# How to maintain a curly weave.



## Shariracquel (Jul 31, 2005)

Hey ladies, I have this great protective hairstyle and I really like it, but I want to know how to maintain it.  It is curly (deep wave, like loose cork screws) and I love this hair so much, but I don't want it to get frizzy.  So I wanted to know if any of you ladies out there knows how to maintain it.  

For instance, can I comb hair like this.  Its not wet and wavy mind you, so if I comb it, will I face losing the curls????

Anyone who knows, please post on this thread.

Pswd for fotki is dimples (link in profile)


----------



## HoneyDew (Jul 31, 2005)

I have never used curly hair, but you may want to post the actual kind of hair you have - human/synthetic, brand, etc..  Some people may be able to give you specific experiences.


----------



## asummertyme (Jul 31, 2005)

where did u get the hair from? if u got it from the beauty supply store and it didint cost u much...it may not be the best quality hair...so i would advise u not to wet it alot..b/c i noticed when u wet that kind of hair alot it gets tangled and matted very fast..my friend had hers in for 1 wk and after that it looked terrible..very knotted and lots of matting..just sleep with a satin bonnet..shake and go..maybe some mouse...but no water


----------



## sky_blu (Jul 31, 2005)

Good post. I been thinking about getting a curly weave i.e Kelly from Destinys Child kind.


----------



## mahoganee (Jul 31, 2005)

I've worn curly weaves and I was told by my braider not to use a comb or brush but my fingers.

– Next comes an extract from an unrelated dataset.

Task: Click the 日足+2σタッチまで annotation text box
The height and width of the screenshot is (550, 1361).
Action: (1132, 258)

It does get frizzy after a few weeks but then I'd have my braider to wash and condition my hair and the frizzies were gone. She'd also put a mousse on it to tame the frizzies. At night I'd wear a bonnet to try to keep it smooth and if I thought that I'd have a restless night I'd tie a scarf on top of it. HTH.


----------



## HoneyDew (Jul 31, 2005)

sky_blu said:
			
		

> Good post. I been thinking about getting a curly weave i.e Kelly from Destinys Child kind.

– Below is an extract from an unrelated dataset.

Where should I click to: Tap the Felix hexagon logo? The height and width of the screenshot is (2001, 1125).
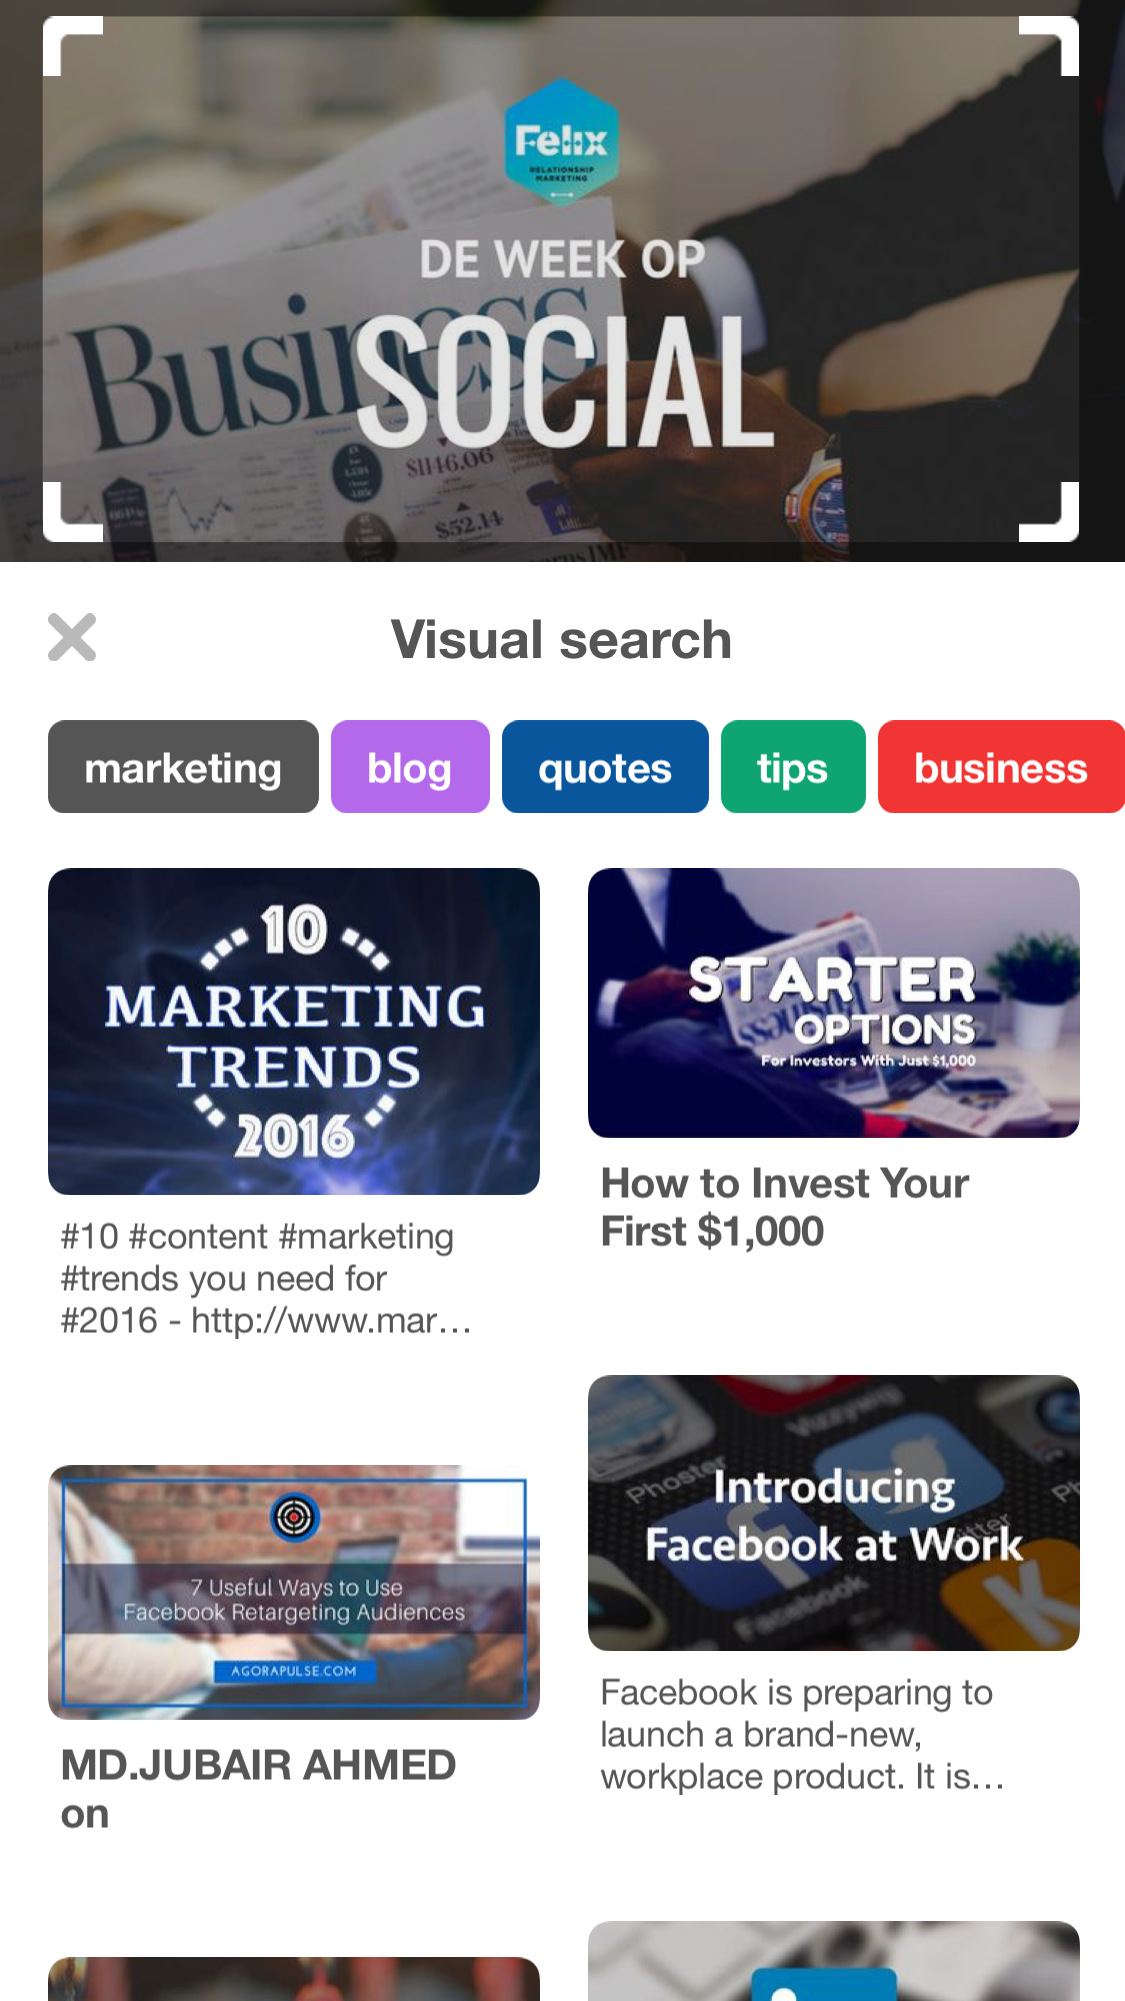561,143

If you get it, try Indian remy hair.  You will never want to try anything else.


----------



## carmend (Jul 31, 2005)

Ive been wearing curly weaves for quite some time.  They look great but the biggest problem is tangles and keeping the curls springy ...Tips
-Finger Comb. Never use an actual comb unless u are removing a SERIOUS tangle or something
-Sleep w/a silk scarf to avoid tangles
-Use CON shampoo
-Use John Frieda smooth control (purple bottle) for cond
-Use a 80/20 mixture of water/infusium for a daily spray

Thats all I can think of for now


----------



## virtuosity (Aug 1, 2005)

I've been wearing  wet & wavy for a while, and it usually ends up with the tangles.  But I stretch my hair for as long as it can last, usualy 2 months. Here is my routine:

Once it starts tangling, evry morning I would use a spray bottle and spray the hair with water and use a vent brush (NOT a bristle brush) and brush through the tangles, then I would put some "feels like silk" on it along with any other hair product containing glycerin.  Then let air dry. Curly hair is much higher maintenance than is usually expected...


----------



## glamazon386 (Aug 1, 2005)

Is is human or synthetic? I had the remi goddess french wave which was curly and I rinsed it every other day with no tangles.  Once I tried shampoo and it got a little knotty in a few spots and felt dry so I never tried that again.  I just rinsed with conditioner and put mousse, mango butter, and some hydrating curl gel from herbal essences and it was fine.  After a day or two, if I didn't rinse it the humidity would make it puff back up though so I'd just start the process again.


----------



## latebloomer (Nov 14, 2008)

I'm having the same problem, trying to transistion to natural and just signed up to lhcf to help me along. Have just put in a human hair, body wave weave (premium now) and within it week, it looks like dreadlocks, have tried washing it, putting conditioner in there, now it just looks like a dried out mop, for which my boyfriend has named me the witch of eastwick (i'm not impressed). I was told that i need to clip the stray ends and use some oil sheen, have been using a comb on it quite often so hopefully i havent loss the culrs, but i was told to put it in big plaits so hopefully that works


----------



## jamaicalovely (Nov 14, 2008)

Hi girls, I find that curly hair is the easiest weave to maintain.  

Here's my regimen:
1.  Wet hair every morning with water/conditioner mix
2.  Apply styling serum (biolage or Paul Mitchell skinny serum)
3.  Take a towel and scrunch hair from end to midway in an upwards motion
4.  Let hair airdry.   Hair should dry in less than 30 minutes
5.  At night, take hair and fold inside hair bonnet.
6.  Cowash hair 1x per week.   *I did it every three days.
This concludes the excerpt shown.